Dans l’Est, on en trouvera toujours plus facilement qu’ailleurs
Lionel Diény directeur du centre "Les Wads"
Cette fois, Lionel Diény se montre plus défaitiste. Pour lui, pas de doute, cette drogue sera toujours plus utilisée dans la région qu’ailleurs : “Dans l’Est, on en trouvera toujours plus facilement qu’ailleurs. C’est lié à l’axe Nord-Sud où circule la drogue en lien avec les pays du Nord. La circulation des trafics passe par les Pays-Bas et la Belgique, puis traverse la Lorraine pour aller à Marseille”.

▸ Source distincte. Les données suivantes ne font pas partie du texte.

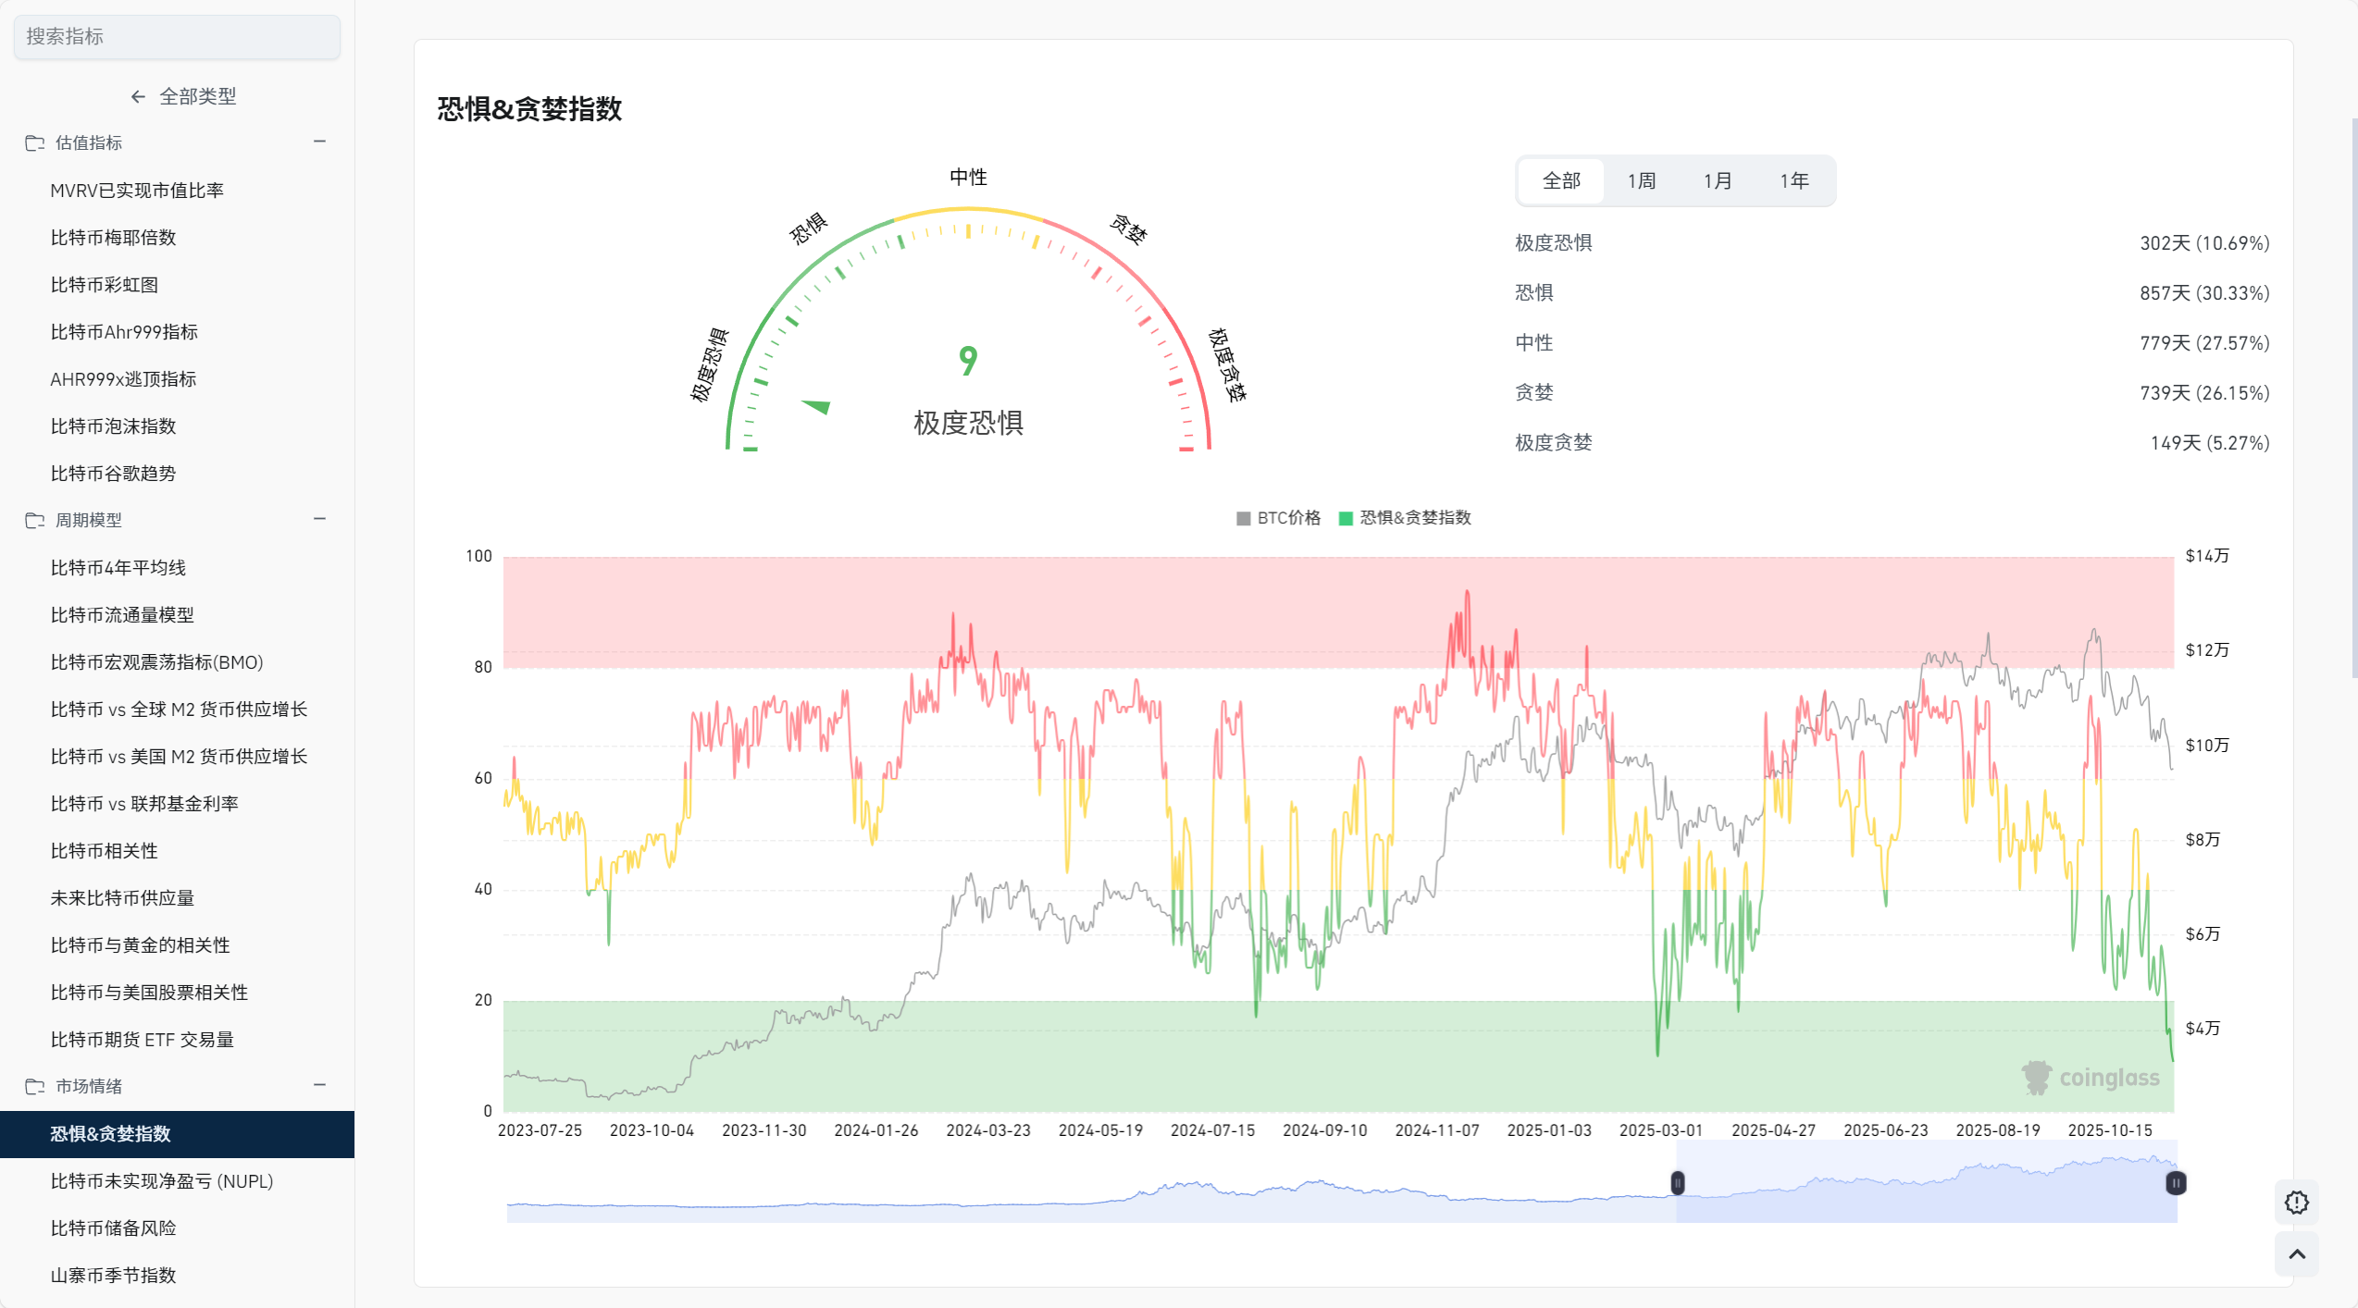2358x1308 pixels.
Task: Open MVRV已实现市值比率 indicator
Action: tap(137, 191)
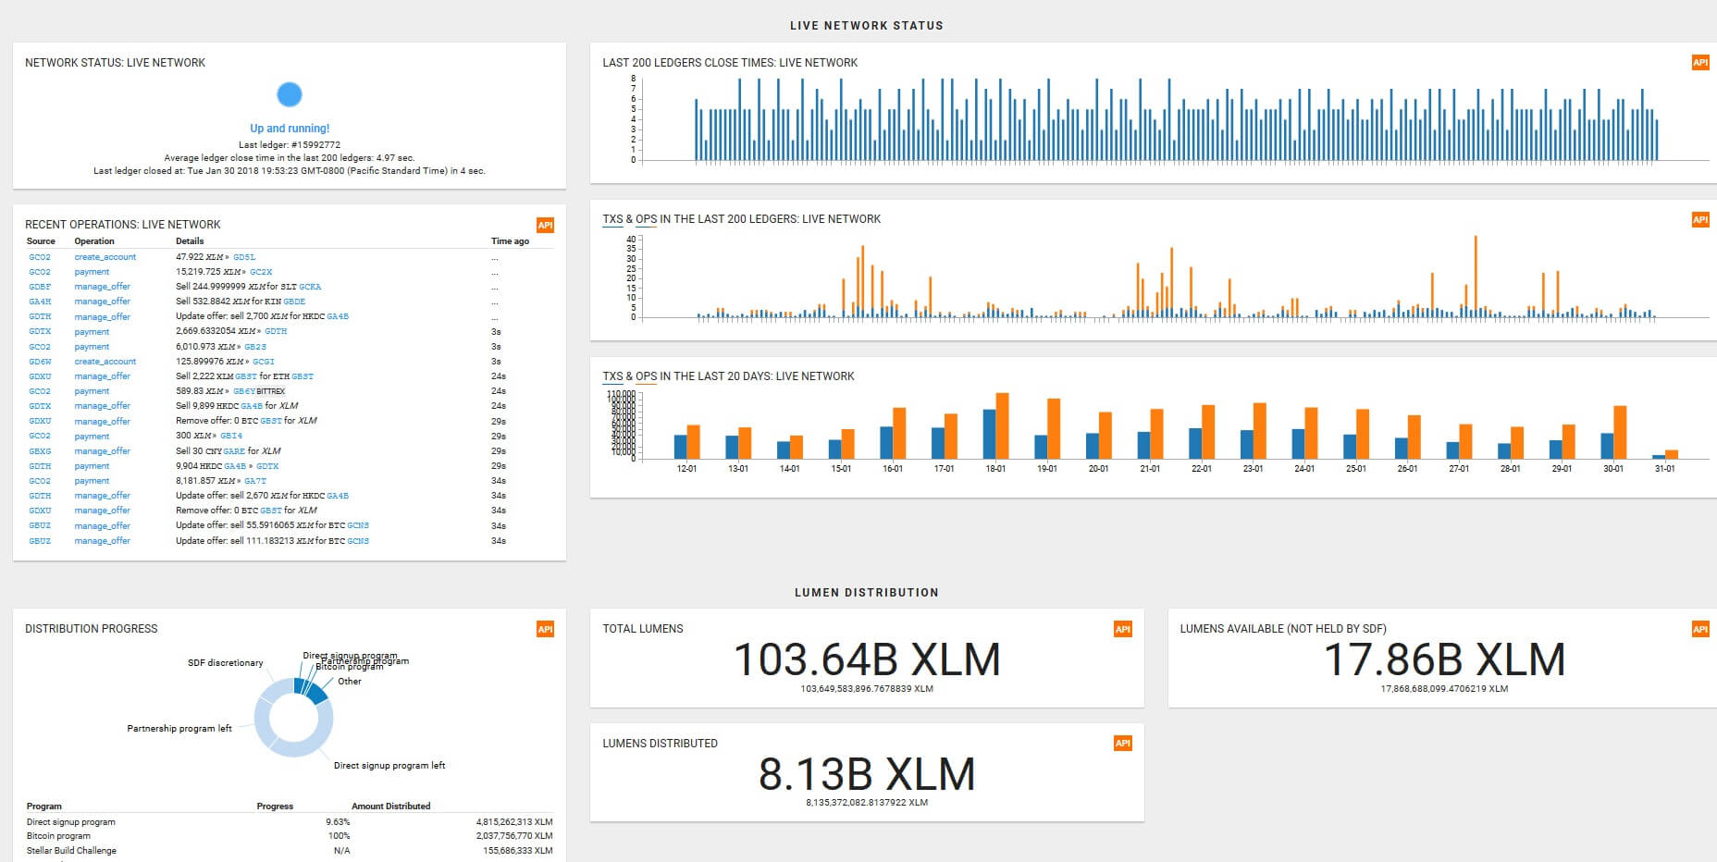Screen dimensions: 1717x862
Task: Click the BITTREX anchor label
Action: pos(271,391)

Il tient également à attirer l’attention sur un autre point : la pureté de l'héroïne. À l’inverse de la cocaïne, elle est de plus en plus coupée : “Ce n’est plus un produit qualitatif. En 2023, après les analyses du laboratoire, on remarque que l'héroïne a un taux de pureté de 14%. Seulement 1% de l'héroïne est pure”. Selon Infodrog, la Centrale nationale de coordination des addictions, cette drogue est majoritairement coupée avec un mélange de caféine, de paracétamol et des substances comme du lait en poudre, de la farine ou de l’acide ascorbique. Tant de produits analysés pour tenter de prévenir au maximum les usagers.
“Il faut vraiment développer ce genre d’études”, insiste Lionel Diény. Une revendication qui retentit d’autant plus que la consommation de drogue en France ne diminue pas. Le dispositif SINTES a recensé une augmentation de 18% des collectes de stupéfiants en 2022 par rapport à l’année précédente.